• Prompt A:
Please set down the passage of the Albert Brooks text word for word, beginning at the words "But he’s also" and stopping after the words "to U.S. subscribers.".
• Prompt B:
Answer these questions from the Albert Brooks text, one answer per line:
(i) Which role earned Brooks his only Oscar nomination?
(ii) On what day will his films start appearing on Netflix?
(iii) In what year was Real Life released?

• Provided text:
- - - - -
Albert Brooks may be best known as Marlin, “the adorable clownfish” from Finding Nemo and Finding Dory, or the sweaty reporter from Broadcast News, a role that won him his only Oscar nomination.

But he’s also starred in, written and directed seven often-acclaimed films, all of which will surface on Netflix for the first time starting Friday, where they’ll be available to U.S. subscribers.

Brooks’ output covers a 26-year span from 1979’s Real Life, a spoof of the seminal 1973 PBS reality program An American Family, to 2005’s Looking for Comedy in the Muslim World,  and also included better known titles such as Lost in America, Modern Romance and Defending Your Life, with Meryl Streep, celebrating its 25th anniversary. In many, he plays neurotic characters in showbiz coping with professional or relationship woes.

But until now, the movies have been available only on cable channels or for purchase or rental on iTunes or Amazon Prime Video.
- - - - -
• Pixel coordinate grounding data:

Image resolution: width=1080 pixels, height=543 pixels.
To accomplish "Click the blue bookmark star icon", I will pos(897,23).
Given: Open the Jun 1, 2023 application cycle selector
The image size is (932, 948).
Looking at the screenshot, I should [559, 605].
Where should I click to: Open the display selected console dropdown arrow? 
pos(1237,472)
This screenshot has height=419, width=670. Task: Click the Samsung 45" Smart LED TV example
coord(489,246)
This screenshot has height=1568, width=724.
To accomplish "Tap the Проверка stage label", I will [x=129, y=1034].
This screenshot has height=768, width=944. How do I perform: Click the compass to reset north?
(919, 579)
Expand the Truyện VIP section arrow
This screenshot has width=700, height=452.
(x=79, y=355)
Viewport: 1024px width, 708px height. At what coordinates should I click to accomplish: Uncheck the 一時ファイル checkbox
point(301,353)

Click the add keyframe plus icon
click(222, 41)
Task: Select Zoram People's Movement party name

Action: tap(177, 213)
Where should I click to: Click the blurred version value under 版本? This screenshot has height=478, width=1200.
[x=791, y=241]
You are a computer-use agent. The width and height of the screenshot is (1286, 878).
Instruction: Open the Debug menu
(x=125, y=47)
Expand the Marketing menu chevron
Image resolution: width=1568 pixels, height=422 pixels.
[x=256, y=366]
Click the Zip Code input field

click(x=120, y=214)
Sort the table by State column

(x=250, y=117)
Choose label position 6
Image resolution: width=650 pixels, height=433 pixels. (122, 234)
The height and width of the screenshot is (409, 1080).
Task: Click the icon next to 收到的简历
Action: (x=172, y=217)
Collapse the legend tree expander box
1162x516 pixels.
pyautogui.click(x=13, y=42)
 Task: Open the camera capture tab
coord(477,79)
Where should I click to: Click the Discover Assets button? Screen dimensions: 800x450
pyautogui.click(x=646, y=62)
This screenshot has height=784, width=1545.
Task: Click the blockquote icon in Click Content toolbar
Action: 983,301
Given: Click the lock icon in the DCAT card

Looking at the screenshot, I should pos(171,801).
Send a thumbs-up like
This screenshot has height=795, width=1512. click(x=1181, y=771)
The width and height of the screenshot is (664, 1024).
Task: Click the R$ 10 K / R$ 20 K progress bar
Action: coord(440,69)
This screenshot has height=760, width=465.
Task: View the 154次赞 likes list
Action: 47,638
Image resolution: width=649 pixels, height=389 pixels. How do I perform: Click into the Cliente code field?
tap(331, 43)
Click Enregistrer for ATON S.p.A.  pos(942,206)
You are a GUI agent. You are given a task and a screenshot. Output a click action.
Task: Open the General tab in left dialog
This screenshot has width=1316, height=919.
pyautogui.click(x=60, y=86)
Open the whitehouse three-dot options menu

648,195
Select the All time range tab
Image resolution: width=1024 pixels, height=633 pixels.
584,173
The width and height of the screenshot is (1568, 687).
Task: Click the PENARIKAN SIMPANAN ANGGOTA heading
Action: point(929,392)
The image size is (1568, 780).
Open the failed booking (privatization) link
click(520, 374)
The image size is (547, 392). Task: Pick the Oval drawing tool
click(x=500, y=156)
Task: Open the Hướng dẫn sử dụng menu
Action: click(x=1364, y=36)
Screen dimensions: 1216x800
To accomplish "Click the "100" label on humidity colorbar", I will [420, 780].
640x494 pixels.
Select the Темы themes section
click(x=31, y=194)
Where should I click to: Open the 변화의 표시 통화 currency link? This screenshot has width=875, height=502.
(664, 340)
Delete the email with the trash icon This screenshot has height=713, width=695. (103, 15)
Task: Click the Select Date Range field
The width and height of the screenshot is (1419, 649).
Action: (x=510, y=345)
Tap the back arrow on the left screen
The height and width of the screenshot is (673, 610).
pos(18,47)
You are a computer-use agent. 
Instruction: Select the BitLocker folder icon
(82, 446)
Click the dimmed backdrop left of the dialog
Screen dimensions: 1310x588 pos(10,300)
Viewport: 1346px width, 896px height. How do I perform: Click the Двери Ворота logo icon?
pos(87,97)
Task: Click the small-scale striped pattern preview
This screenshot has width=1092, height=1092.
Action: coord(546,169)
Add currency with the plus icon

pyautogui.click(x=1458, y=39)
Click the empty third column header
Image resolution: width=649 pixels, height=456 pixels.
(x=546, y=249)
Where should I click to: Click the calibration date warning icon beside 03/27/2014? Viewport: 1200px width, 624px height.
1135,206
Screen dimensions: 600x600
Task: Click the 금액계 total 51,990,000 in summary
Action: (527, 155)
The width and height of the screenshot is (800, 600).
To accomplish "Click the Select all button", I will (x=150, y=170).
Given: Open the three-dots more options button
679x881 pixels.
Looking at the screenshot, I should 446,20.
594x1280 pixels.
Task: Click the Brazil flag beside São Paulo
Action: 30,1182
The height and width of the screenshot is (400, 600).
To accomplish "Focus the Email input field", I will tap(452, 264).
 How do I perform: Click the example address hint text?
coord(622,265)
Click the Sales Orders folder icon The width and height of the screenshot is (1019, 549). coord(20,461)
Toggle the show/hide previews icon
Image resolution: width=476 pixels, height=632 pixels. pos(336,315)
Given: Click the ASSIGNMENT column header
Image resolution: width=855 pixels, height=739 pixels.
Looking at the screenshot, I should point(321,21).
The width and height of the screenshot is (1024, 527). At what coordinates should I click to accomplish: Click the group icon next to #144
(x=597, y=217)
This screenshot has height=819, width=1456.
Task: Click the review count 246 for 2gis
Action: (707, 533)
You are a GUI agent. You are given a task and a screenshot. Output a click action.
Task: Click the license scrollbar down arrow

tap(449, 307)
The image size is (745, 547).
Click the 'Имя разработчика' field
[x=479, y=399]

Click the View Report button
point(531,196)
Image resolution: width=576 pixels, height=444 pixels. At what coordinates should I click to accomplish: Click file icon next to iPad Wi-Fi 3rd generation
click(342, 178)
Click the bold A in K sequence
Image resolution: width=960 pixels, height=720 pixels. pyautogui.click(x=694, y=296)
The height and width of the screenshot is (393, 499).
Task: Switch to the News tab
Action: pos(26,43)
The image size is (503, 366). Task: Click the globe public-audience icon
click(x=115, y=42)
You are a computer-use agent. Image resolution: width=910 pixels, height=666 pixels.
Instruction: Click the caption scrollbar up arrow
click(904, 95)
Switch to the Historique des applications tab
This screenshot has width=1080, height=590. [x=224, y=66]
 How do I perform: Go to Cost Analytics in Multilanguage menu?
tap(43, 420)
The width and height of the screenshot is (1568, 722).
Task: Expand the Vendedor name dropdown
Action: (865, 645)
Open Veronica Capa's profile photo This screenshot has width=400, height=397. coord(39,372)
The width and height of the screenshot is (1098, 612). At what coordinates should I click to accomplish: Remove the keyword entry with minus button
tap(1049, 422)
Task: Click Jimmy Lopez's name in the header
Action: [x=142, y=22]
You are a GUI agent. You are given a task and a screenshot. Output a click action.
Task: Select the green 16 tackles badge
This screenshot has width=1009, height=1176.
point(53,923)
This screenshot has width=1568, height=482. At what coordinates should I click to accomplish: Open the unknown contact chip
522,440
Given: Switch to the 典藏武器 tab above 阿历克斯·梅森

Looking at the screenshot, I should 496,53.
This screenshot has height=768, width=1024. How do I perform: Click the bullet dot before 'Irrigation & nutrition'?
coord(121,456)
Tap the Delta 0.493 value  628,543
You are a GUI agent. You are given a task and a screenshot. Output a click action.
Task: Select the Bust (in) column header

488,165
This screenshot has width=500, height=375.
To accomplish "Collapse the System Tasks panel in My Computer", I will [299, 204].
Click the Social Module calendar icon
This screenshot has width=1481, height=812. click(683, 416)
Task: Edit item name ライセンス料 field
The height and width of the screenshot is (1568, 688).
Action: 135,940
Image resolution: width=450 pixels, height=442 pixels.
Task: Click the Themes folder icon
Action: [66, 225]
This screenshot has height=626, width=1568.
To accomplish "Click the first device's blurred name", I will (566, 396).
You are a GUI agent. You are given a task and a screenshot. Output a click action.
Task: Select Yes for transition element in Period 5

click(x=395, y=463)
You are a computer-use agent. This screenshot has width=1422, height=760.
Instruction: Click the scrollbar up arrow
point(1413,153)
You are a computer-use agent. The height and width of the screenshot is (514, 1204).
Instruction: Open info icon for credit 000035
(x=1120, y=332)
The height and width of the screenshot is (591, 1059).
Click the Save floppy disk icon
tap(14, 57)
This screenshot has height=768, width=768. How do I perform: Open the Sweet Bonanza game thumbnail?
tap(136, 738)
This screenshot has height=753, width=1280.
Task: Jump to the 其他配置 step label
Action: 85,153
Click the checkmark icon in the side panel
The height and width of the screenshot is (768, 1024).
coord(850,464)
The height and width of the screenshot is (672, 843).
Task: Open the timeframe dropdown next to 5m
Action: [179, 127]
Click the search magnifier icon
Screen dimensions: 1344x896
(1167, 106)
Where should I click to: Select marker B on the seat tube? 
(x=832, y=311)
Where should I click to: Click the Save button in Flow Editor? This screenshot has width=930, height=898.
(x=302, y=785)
- - - - -
• Exercise answer A:
But he’s also starred in, written and directed seven often-acclaimed films, all of which will surface on Netflix for the first time starting Friday, where they’ll be available to U.S. subscribers.

• Exercise answer B:
(i) The sweaty reporter from Broadcast News
(ii) Friday
(iii) 1979